- Data shown:
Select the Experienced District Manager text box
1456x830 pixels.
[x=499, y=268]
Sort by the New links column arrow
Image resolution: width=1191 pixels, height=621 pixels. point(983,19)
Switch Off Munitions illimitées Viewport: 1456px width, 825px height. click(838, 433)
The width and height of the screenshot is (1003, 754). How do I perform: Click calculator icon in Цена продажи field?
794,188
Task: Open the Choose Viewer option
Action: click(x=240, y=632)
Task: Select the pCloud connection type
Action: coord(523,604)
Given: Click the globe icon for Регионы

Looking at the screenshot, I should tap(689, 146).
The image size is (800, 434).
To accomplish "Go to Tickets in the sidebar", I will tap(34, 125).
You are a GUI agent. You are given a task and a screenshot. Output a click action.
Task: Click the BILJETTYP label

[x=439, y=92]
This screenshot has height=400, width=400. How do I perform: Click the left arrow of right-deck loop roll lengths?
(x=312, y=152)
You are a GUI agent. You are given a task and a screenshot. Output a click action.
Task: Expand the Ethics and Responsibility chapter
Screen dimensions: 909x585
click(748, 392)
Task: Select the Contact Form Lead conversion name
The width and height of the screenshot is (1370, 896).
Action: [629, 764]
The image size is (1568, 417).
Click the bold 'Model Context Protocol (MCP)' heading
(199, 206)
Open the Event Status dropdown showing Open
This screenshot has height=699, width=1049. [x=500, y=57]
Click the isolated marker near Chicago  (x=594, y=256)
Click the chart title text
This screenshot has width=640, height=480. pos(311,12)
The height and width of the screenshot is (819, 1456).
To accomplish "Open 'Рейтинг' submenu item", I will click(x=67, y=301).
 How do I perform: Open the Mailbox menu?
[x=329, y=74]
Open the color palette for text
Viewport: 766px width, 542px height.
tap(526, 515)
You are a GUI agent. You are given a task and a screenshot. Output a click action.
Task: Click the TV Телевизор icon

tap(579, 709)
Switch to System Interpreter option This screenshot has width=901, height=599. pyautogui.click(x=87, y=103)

- Task prompt: Reproduce all of the data above verbatim, keeping every line in its original order and form.

- Reply to the task:
Select the Experienced District Manager text box
1456x830 pixels.
[x=499, y=268]
Sort by the New links column arrow
Image resolution: width=1191 pixels, height=621 pixels. point(983,19)
Switch Off Munitions illimitées Viewport: 1456px width, 825px height. click(838, 433)
The width and height of the screenshot is (1003, 754). How do I perform: Click calculator icon in Цена продажи field?
794,188
Task: Open the Choose Viewer option
Action: click(x=240, y=632)
Task: Select the pCloud connection type
Action: coord(523,604)
Given: Click the globe icon for Регионы

Looking at the screenshot, I should tap(689, 146).
The image size is (800, 434).
To accomplish "Go to Tickets in the sidebar", I will tap(34, 125).
You are a GUI agent. You are given a task and a screenshot. Output a click action.
Task: Click the BILJETTYP label

[x=439, y=92]
This screenshot has height=400, width=400. How do I perform: Click the left arrow of right-deck loop roll lengths?
(x=312, y=152)
You are a GUI agent. You are given a task and a screenshot. Output a click action.
Task: Expand the Ethics and Responsibility chapter
Screen dimensions: 909x585
click(748, 392)
Task: Select the Contact Form Lead conversion name
The width and height of the screenshot is (1370, 896).
Action: [629, 764]
The image size is (1568, 417).
Click the bold 'Model Context Protocol (MCP)' heading
(199, 206)
Open the Event Status dropdown showing Open
This screenshot has height=699, width=1049. [x=500, y=57]
Click the isolated marker near Chicago  (x=594, y=256)
Click the chart title text
This screenshot has width=640, height=480. pos(311,12)
The height and width of the screenshot is (819, 1456).
To accomplish "Open 'Рейтинг' submenu item", I will click(x=67, y=301).
 How do I perform: Open the Mailbox menu?
[x=329, y=74]
Open the color palette for text
Viewport: 766px width, 542px height.
tap(526, 515)
You are a GUI agent. You are given a task and a screenshot. Output a click action.
Task: Click the TV Телевизор icon

tap(579, 709)
Switch to System Interpreter option This screenshot has width=901, height=599. pyautogui.click(x=87, y=103)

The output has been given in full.